After the lights and the stretcher with its white sheet left; after the firetruck snored away back into the night; after the small crowd from the resort had drifted off to find another drama, the detectives told me what they thought happened. My wife had been on the upper level of the sauna. She slipped on the bottom bench trying to climb back to the lower level, according to marks left in the condensed steam, and fell sideways. She might have been using her phone, not paying attention; they found her phone next to her, just inches from my vomit. When she fell, the side of her head hit the upper bench, and then the lower. She was knocked unconscious and was unable reach the door or lower the temperature. She appeared to have passed from heat stroke.

"Where were you, Mr. Hollowell?" one of them asked.

"I was in the chair over there."

"Did anyone else come in here? We just need to check."

"I don't know."

"But you were right there? Did you hear anything? A noise, a...a thud or a cry?"

"I didn't hear anything."

"But you were—"

"I was passed out! God damn it, I was passed out as my wife was dying of heat stroke 20 feet away, alright?! I was fucking passed out and I couldn't help her, couldn't hear her, didn't know she... didn't..." I trailed off in embarrassed confusion.

I stood there, swaying, wondering fuzzily of how I would tell our children. The shock and the lingering alcohol made thinking a herculean effort. The detectives walked away and asked if I would follow them to their car after I cleared my head a little. There were formalities to talk over and sign, we know this is a horrible time, we're sorry, but we appreciate your help...

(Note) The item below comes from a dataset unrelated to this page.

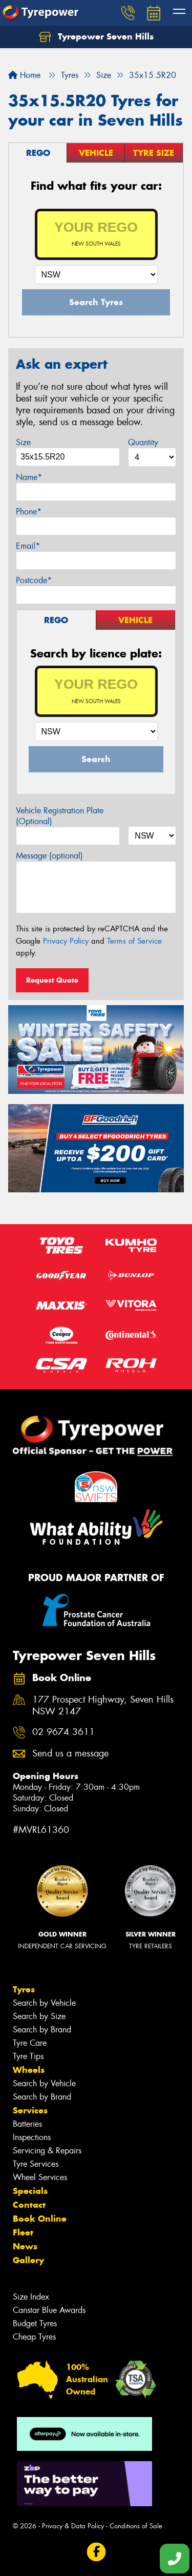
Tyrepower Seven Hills (96, 37)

I sat back down and cried until the detectives returned and led me to their car.
@     ~@~     @

Jean put her hand on my shoulder. I hadn't heard her come in the room. The only sound I'd heard was the hum of the elevator moving between floors. I jumped and opened my eyes. The bottle was gone, and I sobbed harder for a few moment. Once I got a little control back and could speak, I told Jean I needed something from her.
@     ~@~     @

I stood outside the church as she pulled away. It was quiet, humid. The lone light on the church seemed like it belonged in a story somewhere. The only sound I'heard was the hum of Jean's car fading into the darkness.

Instead of climbing the stairs to the front doors—that's where all the salvation took place; that was no place for me.—I descended the little staircase to the basement and opened the door.
@     ~@~     @

"Hi, Matt," the room intoned ritualistically. I looked around at the gathering of sad-eyed burnouts and boozehounds, just like me.

"I've been sober for 78 days, now; but today is the only one that counts." The group nodded their heads and murmured. I felt like crying with them, begging them for forgiveness, as though they had any to offer me when they were still struggling to forgive themselves. I wanted them to help, thought they held the key to my penance. Instead, I sat back down in my chair and welcomed the next person, Kia, to the meeting. I knew this purgatory was all I'd ever have; I'll never make it upstairs.

But really, what do I know? I'm just a drunk.